Мужчины пожали друг другу руки. Петя пригласил:

– Садитесь, Васька помянем. Хорошо, что одному пить не
придётся. Я только что пристроился тут...

По очереди хлебнули по глотку водки из розового пластмассового стаканчика.

– Я один только здесь и бываю, – заговорил Петя. – На рыбалку приезжаю. Рыбы здесь развелось – невиданное дело! И брата вот проведываю. За это лето первый раз тут людей встретил...

– А ты где живёшь-то, Петь? Занимаешься чем?

– В Ржаевске. Работаю на машиностроительном заводе директор.

– О-го! –  воскликнула я и не преминула пошутить:

– Наверно, завод у вас захудалый, раз на такой колымаге ездишь? – кивнула я в сторону мотоцикла.

Петя, смущённо и как-то виновато улыбнувшись, ответил:

– Завод на хорошем счету. В шесть западных стран продукцию поставляем, в Китай, в Индию... Машина у меня есть – служебная. Да по этим дорогам только на «Урале» и ездить... И, помолчав, добавил:

– Воровать нас не учили.

Вспоминая всех пришедших на ум земляков, мы проговорили с Петей минут сорок и распрощались. Выходя за ворота, я оглянулась: тёмный, окаменевший Васьков крест возвышался над холмом.

 

 

* * *

 

У плотника Гавриила Рожкова, как в сказке, было три сына. Старшего, Гавриила Гаврииловича, как признавался отец, он и сам видел всего два раза – впервой, когда голопузого жена титькой кормила, а другой раз – когда тот жениться решил. С малолетства рос мальчонка сам по себе – за тяжкими сельскими заботами особо некогда было родителям заниматься его воспитанием. Накормить, рубаху заштопать – на это только времени и хватало.

Гавриил закончил фертляндскую семилетку. Учился без больших успехов, но балбесом не слыл. А в четырнадцать лет пошёл в путевые рабочие. Тощий и угловатый подросток ворочал рельсы вровень с мужиками и, верно, поэтому для отлички данное ему в шутку взрослое прозвание вскоре превратилось во вполне уважительное. Гавриилу Гаврииловичу стукнуло шестнадцать, когда родился Петя. Через три года на свет появился Васёк.

Петя, спокойный и миловидный мальчик, подобно старшему брату, больших хлопот родителям не доставлял, а вот Васёк, любимец и баловень отца, был их постоянной головной болью.

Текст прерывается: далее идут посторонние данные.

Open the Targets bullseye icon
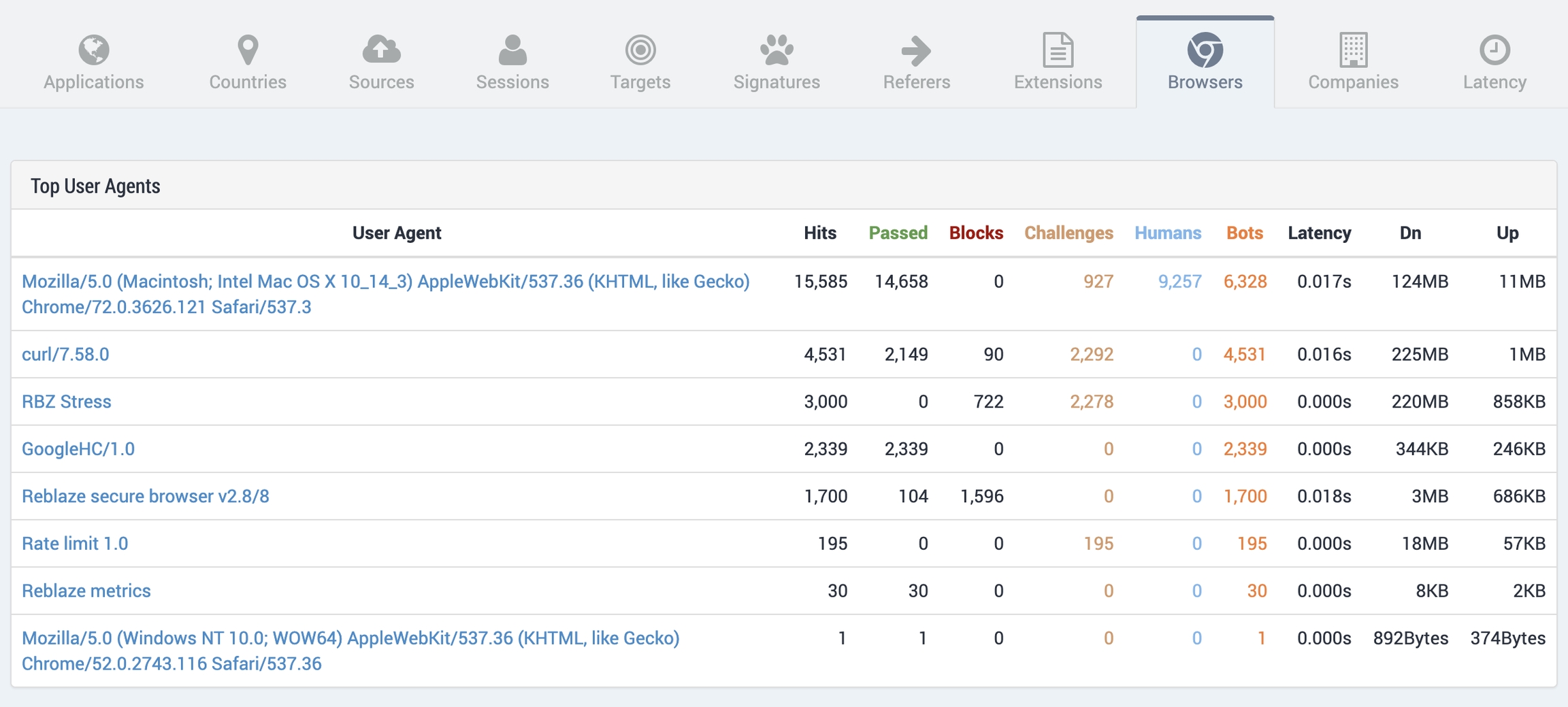 pyautogui.click(x=640, y=50)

Кипящая в нём энергия выплескивалась в бесконечные проделки. Одно утешение – был парнишка незлобив, а затеи его, как правило, носили экспериментаторский характер и заканчивались собственными его синяками и шишками.

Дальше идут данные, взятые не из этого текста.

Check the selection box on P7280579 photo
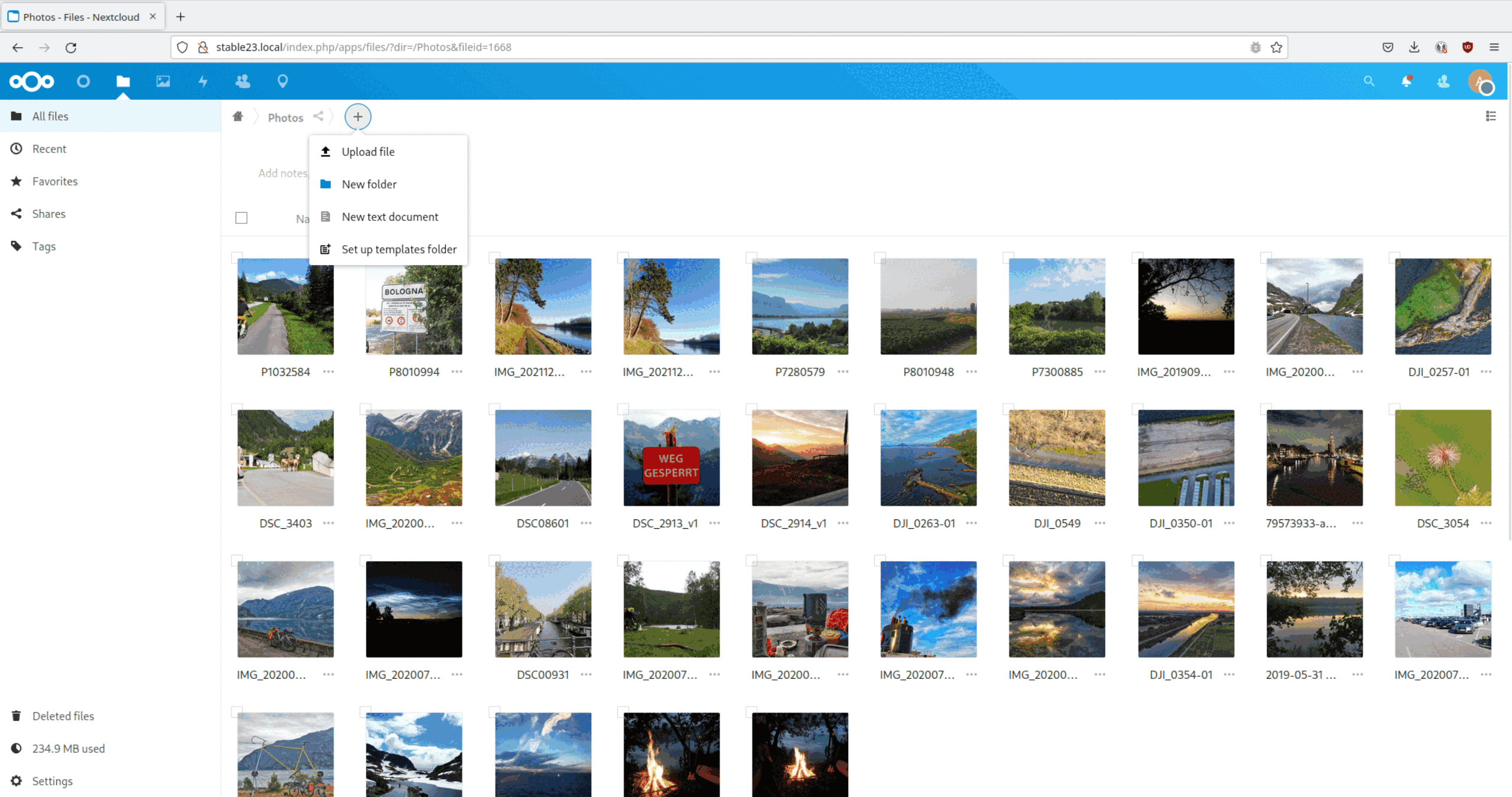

В шесть лет выкатил он с погребца большую бочку из-под капусты, забрался в неё и покатился под гору к Ухме. Крутило и колотило его нещадно и, слава Богу, прибрежный кустарник задержал бочку, и она не плюхнулась в воду. Васёк, когда к нему подбежали купавшиеся неподалеку мальчишки, был без сознания.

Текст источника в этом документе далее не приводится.